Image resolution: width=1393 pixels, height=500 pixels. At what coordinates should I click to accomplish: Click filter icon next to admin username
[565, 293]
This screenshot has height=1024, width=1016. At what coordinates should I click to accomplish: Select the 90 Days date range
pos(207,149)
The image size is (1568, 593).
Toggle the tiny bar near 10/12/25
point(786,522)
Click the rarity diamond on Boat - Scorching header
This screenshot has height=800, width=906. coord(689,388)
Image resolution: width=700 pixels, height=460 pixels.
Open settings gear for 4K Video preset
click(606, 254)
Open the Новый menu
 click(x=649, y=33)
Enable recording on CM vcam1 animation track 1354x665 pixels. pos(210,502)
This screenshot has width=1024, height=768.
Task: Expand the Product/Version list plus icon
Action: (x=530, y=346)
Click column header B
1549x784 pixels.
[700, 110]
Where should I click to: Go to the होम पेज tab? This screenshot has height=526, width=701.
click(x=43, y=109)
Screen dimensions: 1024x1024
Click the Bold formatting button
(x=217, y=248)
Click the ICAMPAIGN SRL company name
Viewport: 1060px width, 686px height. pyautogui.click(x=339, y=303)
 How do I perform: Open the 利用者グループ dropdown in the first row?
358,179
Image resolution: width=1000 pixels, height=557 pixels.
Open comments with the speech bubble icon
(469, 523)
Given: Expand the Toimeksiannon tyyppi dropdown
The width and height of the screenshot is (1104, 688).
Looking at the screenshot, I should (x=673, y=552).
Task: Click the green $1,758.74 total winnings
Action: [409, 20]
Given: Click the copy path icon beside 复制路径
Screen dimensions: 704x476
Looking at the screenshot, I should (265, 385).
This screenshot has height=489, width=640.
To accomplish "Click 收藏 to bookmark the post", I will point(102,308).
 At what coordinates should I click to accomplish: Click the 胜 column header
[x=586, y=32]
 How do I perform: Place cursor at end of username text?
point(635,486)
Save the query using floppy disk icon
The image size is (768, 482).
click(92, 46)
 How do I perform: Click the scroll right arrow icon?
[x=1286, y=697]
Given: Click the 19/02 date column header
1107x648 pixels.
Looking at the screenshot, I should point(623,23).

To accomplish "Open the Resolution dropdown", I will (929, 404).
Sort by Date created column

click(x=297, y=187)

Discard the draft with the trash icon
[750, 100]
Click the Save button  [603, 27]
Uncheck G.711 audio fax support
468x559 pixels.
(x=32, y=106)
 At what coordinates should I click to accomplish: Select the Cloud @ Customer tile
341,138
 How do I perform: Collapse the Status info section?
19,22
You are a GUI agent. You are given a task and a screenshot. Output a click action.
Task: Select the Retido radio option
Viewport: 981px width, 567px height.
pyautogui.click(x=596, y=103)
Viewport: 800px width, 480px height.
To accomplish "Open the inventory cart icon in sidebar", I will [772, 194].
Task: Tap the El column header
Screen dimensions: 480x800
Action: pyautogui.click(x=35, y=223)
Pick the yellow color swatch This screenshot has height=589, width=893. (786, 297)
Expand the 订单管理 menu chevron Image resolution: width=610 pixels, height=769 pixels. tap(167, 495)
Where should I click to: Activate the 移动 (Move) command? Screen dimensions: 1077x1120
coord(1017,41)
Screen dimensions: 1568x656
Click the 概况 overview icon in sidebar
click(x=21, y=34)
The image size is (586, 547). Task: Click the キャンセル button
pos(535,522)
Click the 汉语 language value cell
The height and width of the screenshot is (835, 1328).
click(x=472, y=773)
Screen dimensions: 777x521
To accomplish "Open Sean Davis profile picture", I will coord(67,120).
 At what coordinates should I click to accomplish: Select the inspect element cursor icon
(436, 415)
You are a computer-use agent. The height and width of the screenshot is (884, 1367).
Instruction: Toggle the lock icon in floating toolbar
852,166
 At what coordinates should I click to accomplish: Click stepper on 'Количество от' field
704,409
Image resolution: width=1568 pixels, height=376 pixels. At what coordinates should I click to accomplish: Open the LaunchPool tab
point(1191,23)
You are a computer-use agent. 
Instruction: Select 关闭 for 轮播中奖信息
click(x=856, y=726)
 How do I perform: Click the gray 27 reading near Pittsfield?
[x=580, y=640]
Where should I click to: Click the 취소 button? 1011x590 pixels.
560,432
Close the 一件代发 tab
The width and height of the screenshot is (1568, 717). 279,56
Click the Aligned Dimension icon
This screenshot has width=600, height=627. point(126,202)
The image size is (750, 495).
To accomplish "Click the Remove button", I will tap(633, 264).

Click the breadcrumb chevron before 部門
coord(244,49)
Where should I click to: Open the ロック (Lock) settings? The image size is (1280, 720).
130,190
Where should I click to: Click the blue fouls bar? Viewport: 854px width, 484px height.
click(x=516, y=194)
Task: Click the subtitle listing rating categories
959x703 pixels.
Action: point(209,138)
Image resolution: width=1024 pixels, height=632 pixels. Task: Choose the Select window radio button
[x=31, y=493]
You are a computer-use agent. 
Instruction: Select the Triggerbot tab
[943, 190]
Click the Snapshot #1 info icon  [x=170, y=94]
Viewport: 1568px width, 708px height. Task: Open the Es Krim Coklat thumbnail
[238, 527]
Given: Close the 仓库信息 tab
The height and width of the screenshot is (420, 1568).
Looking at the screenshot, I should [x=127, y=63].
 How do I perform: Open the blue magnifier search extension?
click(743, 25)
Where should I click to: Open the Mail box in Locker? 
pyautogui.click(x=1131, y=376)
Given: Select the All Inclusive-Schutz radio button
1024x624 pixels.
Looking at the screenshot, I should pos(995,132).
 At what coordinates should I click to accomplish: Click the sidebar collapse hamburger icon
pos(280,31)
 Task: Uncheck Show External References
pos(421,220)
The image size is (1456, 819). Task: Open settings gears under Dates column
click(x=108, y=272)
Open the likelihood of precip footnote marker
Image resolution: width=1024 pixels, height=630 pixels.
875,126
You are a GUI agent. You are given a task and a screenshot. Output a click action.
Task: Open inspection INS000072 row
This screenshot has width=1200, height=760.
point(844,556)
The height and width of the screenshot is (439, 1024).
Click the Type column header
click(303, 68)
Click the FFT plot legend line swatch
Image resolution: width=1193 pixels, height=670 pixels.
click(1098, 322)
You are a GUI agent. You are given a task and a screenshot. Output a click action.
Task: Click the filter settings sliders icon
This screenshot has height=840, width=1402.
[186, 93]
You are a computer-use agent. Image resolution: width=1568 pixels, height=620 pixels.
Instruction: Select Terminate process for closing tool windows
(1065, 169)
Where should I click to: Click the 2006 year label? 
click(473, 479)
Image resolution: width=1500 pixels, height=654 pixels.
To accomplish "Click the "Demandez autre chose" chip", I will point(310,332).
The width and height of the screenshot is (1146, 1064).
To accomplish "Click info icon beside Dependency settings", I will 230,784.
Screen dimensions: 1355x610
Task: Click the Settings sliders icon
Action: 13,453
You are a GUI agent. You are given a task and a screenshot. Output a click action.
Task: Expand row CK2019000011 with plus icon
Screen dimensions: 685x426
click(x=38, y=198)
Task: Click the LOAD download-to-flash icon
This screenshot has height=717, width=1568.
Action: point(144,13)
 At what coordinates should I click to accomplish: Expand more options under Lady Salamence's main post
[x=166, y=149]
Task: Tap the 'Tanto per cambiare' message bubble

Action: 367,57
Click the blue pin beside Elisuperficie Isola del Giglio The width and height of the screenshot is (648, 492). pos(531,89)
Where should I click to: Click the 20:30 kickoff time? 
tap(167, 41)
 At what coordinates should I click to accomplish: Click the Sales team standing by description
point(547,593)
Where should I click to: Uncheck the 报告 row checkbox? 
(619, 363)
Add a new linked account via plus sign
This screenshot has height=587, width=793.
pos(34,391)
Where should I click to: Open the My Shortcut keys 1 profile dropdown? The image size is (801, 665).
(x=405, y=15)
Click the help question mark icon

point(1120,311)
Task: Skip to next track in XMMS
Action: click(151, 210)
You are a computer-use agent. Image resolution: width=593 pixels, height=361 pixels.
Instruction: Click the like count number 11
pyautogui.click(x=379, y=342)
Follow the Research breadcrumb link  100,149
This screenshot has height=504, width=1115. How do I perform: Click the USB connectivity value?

# # # #

→ **WHAT IS REQUIRED**: Using the entries above, return each line in which the word "computer" occurs.

→ **WRITTEN ANSWER**:
You are a computer-use agent. The height and width of the screenshot is (884, 1367).
You are a computer-use agent. 
You are a computer-use agent. 
You are a computer-use agent. Image resolution: width=1568 pixels, height=620 pixels.
You are a computer-use agent. Image resolution: width=593 pixels, height=361 pixels.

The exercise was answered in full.